Prominent 18F-FDG Uptake in the Adrenal Gland after Contralateral Adrenalectomy in a Known Case of Adrenocortical Oncocytic Carcinoma

Document Type : Case report

Authors

Department of Nuclear Medicine, King Hussein Cancer Center, Amman, Jordan

Abstract

Adrenocortical carcinoma (ACC) is a rare type of cancer that is associated with a high rate of recurrence and poor prognosis.

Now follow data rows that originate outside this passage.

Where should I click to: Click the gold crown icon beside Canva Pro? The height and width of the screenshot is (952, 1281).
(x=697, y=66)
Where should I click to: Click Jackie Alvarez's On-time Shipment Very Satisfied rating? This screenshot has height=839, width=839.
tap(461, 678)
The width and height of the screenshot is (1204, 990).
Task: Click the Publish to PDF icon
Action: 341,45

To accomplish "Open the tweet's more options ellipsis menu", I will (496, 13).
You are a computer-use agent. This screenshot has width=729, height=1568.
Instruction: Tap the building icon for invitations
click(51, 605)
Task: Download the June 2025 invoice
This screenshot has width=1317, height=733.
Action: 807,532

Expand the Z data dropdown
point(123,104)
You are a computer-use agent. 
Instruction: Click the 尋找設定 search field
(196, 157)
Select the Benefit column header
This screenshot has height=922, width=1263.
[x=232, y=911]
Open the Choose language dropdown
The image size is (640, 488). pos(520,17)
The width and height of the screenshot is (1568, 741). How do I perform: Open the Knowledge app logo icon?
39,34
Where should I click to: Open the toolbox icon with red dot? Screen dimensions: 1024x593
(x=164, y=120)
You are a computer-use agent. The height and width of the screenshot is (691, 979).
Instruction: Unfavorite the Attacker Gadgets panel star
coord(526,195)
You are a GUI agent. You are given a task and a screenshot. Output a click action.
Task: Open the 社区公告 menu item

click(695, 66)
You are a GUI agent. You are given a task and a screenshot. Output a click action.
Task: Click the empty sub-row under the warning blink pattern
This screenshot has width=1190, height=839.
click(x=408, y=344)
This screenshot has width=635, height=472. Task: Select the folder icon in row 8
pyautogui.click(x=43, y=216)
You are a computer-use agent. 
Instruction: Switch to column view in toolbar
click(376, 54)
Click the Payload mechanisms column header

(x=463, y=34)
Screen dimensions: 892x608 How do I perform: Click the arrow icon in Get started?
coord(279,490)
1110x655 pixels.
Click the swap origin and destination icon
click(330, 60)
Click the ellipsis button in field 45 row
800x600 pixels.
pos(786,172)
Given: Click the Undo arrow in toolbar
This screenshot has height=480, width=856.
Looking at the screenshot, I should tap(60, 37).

The main diagnostic approaches to adrenocortical cancer include CT scan, MRI and the promising role of 18F-FDG PET/CT. The main therapeutic approaches include radical surgery of local disease and recurrences, as well as adjuvant mitotane therapy.
The evaluation of adrenocortical carcinoma (ACC) could be difficult by using 18F-FDG PET/CT in view of the significant association between the 18F-FDG uptake and ACC. At the same time, not all adrenal glands with 18F-FDG uptake are considered to be malignant, so awareness of these various findings is substantial for ACC management, especially with limited data regarding the role of 18F-FDG PET/CT in ACC post-operative settings.
This report discusses the case of a 47-year-old man with a history of left adrenocortical carcinoma who underwent adrenalectomy and received adjuvant mitotane therapy. 9 months after the surgery, a follow-up 18F-FDG PET/CT scan showed that the 18F-FDG uptake was prominent in the right adrenal gland without corresponding abnormal CT scan findings.